Direction 1
According to the forum thread on canning sausage, how long should pint jars of sausage patties be processed, and at what pressure?
Direction 2
Reproduce the canning sausage thread word for word, from "You can use" to "without breaking them.".
Direction 3
Write what comes next in the forum thread on canning sausage, starting after its last sentence.

# Canning Sausage



## sss3 (Jul 15, 2007)

Would like to can sausage patties. But, would like to can in pint jars. Do I have to fill jars w/patties? What about jelly jars? Pressure and time length? I know patties would have to be smaller in jelly jars. I live alone; don't want 6 patties, as in pints. Thanks.


----------



## PlicketyCat (Jul 14, 2010)

You can use whatever size jar you want as long as it doesn't have shoulders. If you use a jar with shoulders, you might be able to get the patties in ok; but you're going to have a hard time getting them out again without breaking them.

Easiest way to can sausage patties is to spread your seasoned meat mix out flat the thickness you want and use your intended jar like a cookie cutter to make the patties. Then transfer the patties to a hot skillet to brown the outsides -- this adds loads of flavor, helps with texture, and keeps them from sticking together. They shrink down a little in the skillet and will now slip into the jar easily.

Layer in your patties. You can cover with broth or not, it's up to you -- they'll make some juice of their own while processing, but the ones on the top will likely be above the liquid and can get a little dry and darkened (still safe to eat though). Leave 1" of headspace. Wipe rims well with vinegar to remove any fat... etc etc.

4oz jam, half-pint, 12oz jelly and pints are all 75 min at 10 lbs (adjust for your altitude & canner type). Quarts for 90 min. They will shrink a bit more during processing.

Unless you're doing single servings for one person who doesn't really like sausage, I don't recommend doing the 4oz jam jars because you can only fit 2-3 thin patties in them and they end up half-dollar-sized... plus 75 mins is a bit overkill, but there are no time adjustments for meat in smaller jars.

Extracted records
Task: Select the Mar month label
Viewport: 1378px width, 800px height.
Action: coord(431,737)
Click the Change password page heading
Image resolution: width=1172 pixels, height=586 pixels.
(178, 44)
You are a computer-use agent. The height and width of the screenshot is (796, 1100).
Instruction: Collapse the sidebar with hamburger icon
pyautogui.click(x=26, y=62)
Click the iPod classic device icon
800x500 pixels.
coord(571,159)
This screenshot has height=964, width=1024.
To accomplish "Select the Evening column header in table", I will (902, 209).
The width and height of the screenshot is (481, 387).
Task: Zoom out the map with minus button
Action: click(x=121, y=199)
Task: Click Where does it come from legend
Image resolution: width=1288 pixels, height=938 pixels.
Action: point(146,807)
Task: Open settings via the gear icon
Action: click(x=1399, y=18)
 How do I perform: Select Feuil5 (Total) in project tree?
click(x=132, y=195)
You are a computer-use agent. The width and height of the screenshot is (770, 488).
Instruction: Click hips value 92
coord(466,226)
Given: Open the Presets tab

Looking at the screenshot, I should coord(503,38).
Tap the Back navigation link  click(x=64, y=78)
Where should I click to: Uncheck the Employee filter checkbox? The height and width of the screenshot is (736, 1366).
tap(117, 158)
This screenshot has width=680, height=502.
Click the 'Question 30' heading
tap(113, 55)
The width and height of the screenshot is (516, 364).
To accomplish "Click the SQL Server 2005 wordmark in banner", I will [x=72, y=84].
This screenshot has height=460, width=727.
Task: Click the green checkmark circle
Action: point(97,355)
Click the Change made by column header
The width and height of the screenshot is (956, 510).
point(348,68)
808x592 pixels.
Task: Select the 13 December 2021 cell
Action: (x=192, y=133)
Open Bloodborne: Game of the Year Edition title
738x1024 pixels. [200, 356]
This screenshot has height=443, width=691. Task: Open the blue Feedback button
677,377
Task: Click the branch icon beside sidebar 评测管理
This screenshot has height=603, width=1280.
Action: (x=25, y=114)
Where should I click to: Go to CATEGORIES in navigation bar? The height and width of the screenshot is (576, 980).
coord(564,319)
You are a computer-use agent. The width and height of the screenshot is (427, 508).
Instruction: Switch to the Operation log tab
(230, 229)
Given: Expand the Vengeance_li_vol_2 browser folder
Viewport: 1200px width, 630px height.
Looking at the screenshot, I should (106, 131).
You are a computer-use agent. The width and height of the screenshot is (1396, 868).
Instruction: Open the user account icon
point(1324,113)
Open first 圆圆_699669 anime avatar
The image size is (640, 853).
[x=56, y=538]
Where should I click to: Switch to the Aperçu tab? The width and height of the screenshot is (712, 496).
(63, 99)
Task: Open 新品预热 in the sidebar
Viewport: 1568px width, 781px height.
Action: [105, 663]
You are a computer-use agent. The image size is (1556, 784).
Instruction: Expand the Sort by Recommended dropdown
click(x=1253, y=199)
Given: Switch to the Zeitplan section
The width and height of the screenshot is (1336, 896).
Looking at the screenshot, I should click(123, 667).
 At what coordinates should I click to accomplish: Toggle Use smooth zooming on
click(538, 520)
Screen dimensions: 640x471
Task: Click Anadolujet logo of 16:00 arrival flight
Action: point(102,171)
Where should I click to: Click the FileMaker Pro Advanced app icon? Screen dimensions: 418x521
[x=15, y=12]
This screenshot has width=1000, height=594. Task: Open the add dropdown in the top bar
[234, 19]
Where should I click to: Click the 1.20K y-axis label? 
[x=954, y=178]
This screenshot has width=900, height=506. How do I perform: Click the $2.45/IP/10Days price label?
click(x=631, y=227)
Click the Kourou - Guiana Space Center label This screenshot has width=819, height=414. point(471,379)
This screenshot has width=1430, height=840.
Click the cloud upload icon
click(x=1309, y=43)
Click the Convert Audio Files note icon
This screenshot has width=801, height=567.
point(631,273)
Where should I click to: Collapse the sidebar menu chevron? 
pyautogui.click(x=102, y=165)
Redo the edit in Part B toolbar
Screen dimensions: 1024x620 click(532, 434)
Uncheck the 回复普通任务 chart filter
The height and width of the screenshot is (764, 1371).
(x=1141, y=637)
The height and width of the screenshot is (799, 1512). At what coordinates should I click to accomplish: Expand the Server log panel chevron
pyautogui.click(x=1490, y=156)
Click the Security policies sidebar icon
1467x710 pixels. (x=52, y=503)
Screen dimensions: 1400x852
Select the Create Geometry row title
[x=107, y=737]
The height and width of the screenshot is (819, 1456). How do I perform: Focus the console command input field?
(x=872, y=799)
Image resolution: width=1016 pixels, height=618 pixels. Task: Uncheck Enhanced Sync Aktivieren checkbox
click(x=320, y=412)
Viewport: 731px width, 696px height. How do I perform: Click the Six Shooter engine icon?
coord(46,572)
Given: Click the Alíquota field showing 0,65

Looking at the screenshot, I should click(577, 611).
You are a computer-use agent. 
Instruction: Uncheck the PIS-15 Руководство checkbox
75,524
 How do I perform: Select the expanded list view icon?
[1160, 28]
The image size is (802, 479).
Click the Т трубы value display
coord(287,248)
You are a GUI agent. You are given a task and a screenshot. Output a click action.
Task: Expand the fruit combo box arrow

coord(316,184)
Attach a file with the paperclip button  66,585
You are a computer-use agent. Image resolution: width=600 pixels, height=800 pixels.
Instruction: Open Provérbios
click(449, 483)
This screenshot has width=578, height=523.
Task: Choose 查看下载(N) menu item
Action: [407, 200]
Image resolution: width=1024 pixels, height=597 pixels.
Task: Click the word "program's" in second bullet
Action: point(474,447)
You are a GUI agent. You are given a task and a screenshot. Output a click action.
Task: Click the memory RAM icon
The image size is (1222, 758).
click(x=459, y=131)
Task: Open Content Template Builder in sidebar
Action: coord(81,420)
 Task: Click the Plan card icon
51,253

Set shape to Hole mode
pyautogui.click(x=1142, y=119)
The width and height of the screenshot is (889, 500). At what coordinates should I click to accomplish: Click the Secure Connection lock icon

Expected answer 1
Pint jars are processed for 75 minutes at 10 lbs of pressure.

Expected answer 2
You can use whatever size jar you want as long as it doesn't have shoulders. If you use a jar with shoulders, you might be able to get the patties in ok; but you're going to have a hard time getting them out again without breaking them.

Expected answer 3
I find half-pints are about right for single servings for one person as a side, 3-4 "normal-sized" patties. If you have an extra patty or two, they can be refrigerated for a couple days since they're already cooked... maybe crumble & make a scramble skillet or jamabalaya for dinner.

ETA: Kerr offers, standard case & pricing, a wide-mouth half-pint that is shorter than but roughly the same diameter as a pint. Ball's Platinum/Elite Collection offers a similar sized WM half-pint, but it's only 4 jars and premium priced. If you can find the Kerr WM half-pints, they are perfect for patties and mini-chops/steaks for a single person.


----------



## 1shotwade (Jul 9, 2013)

The previous post is right on but I wanted to share this.
Back before they used pressure caners they caned meats in boiling bath(don't do this!) and they kept the meat good by canning in lard.For sausage do as stated then put in jars and fill with melted lard. Once open the lard is melted off when you finish cooking the meat and is poured of to use for stove top cooking etc, and the jar of remaining meat goes in the fridg. still packed in the lard.Sounds awful but works great.


Wade


----------



## sss3 (Jul 15, 2007)

Wade The only lard available to me, is store bought. I'm thinking that would be ok.


----------



## 1shotwade (Jul 9, 2013)

Don't know why that wouldn't work!You could also check the meat counter ans see what the sell that has a high fat content and cook it down if you are so inclined. (pork of course). Just a thought.

Wade


----------



## suitcase_sally (Mar 20, 2006)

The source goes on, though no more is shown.